Hacker News new | ask | show | jobs
Scylla release: version 1.0 (scylladb.com)
57 points by hexalisk 3717 days ago
3 comments

It's so refreshing to see an open source project have the balls to announce a 1.0 early and not stay in the eternal "0.x we're still beta so don't blame us for any problems"-phase.

One thing that's stopping us from switching over is that we need more real world success stories of other people making the switch and being better off. For all its warts, Cassandra is the devil we know, but ScyllaDB is definitely something we're keeping an eye on.

One suggestion that might make it easier for people to move over is thorough testing of mixed clusters. I wouldn't mind switching one node in my cluster over, if I could be certain it wouldn't screw up the entire cluster. I saw that they ran through the Jepsen tests and did a good job, it would be very interesting to see how a 50/50 cassandra/scylladb cluster would fare in the same tests!

We don't support mixed clusters, though, and are unlikely to do so.

Most people testing Scylla at this point are doing A/B testing, using some proxy to replicate the writes to both clusters and then comparing the two.

Okay, I understand that the burden of correctly supporting the internal gossip protocol is very high.

It's a shame though, because it makes it harder for medium-sized installations to convert. If you're running a small cluster, then getting a few more machines to test it out isn't that much of a burden. If you're so big that you have multiple clusters, you can probably roll through and upgrade cluster by cluster or keyspace by keyspace or something.

But between those two there's a medium size installation where an upgrade to ScyllaDB is a serious project that would eat up a sizeable chunk of the server budget just to test it out, and the ability to do a server-by-server upgrade of a running cluster would be invaluable.

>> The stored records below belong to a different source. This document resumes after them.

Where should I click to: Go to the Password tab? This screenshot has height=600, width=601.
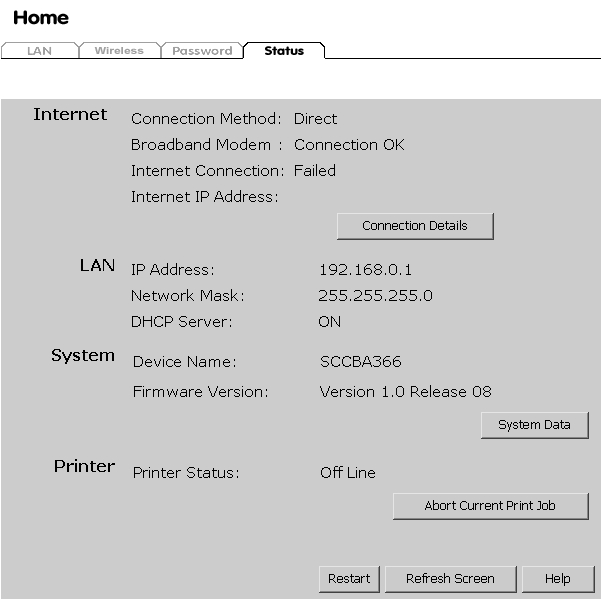202,51
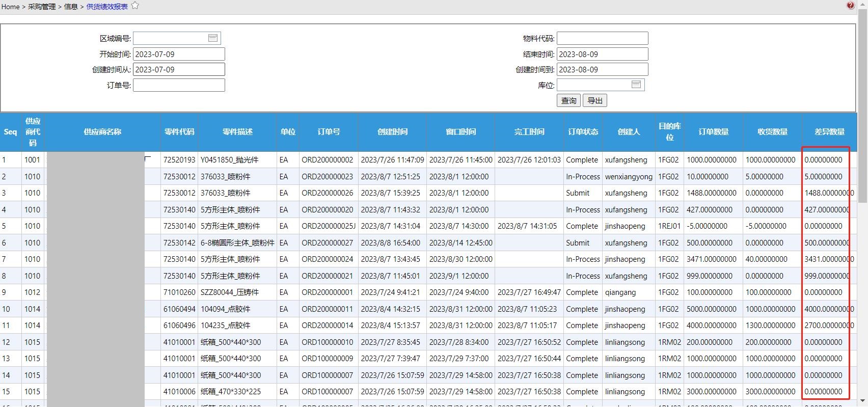The image size is (868, 407).
Task: Click the 查询 button
Action: [x=568, y=101]
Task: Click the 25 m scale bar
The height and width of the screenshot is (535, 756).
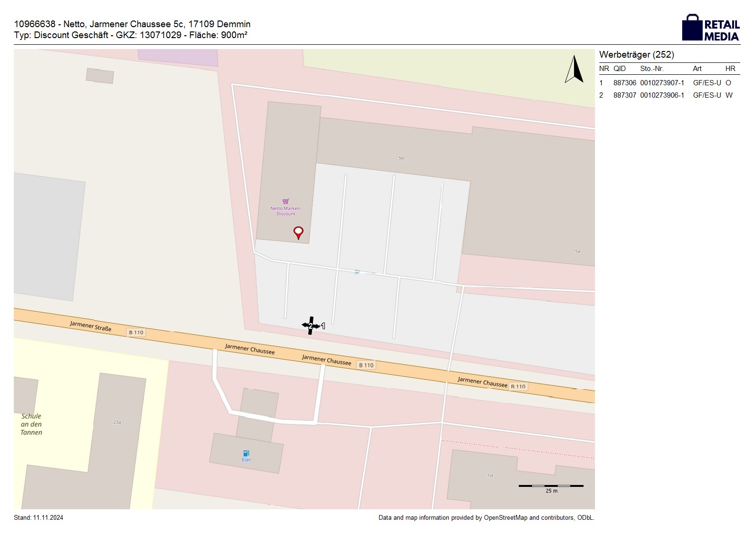Action: pyautogui.click(x=551, y=486)
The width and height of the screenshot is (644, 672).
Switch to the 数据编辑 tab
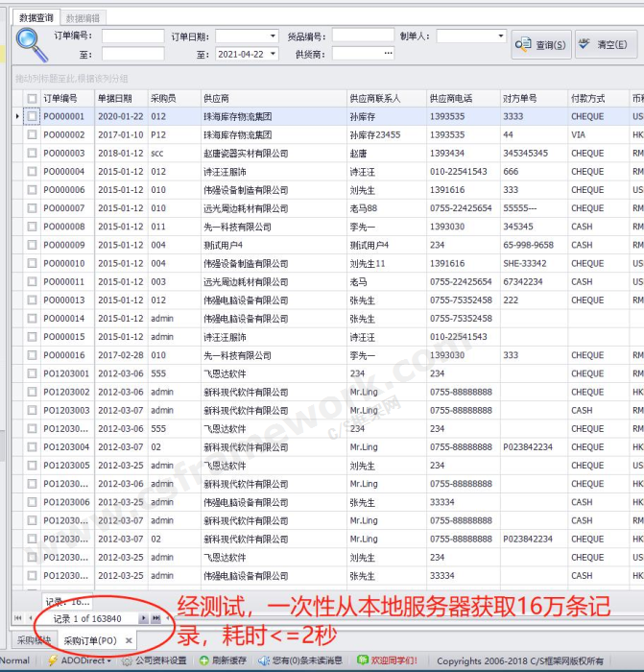pos(84,17)
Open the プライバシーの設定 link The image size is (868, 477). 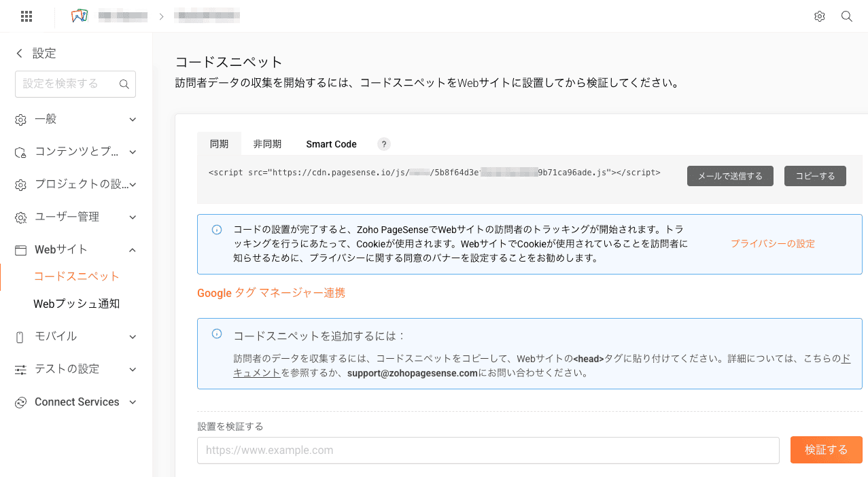click(772, 244)
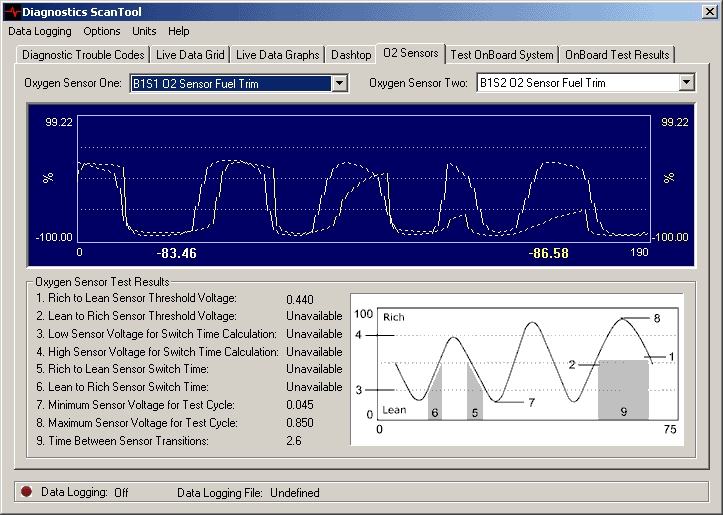The height and width of the screenshot is (515, 723).
Task: Open the Help menu
Action: [179, 31]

On the other hand, that type of customer probably wouldn't be interested in premium support either, so there's probably little incentive for you to support that scenario over the large installation scenario. And that's totally fair, I might as well be wishing for unicorns and rainbows. :-)

On another note, DataStax recently announced that they'll be discontinuing the free version of OpsCenter from Cassandra 3.0 and forward. So you have a shot at grabbing people that are stuck on 2.x, because if there's a cost to upgrading anyway, and if you could offer something better than OpsCenter, your alternative might look very tempting indeed.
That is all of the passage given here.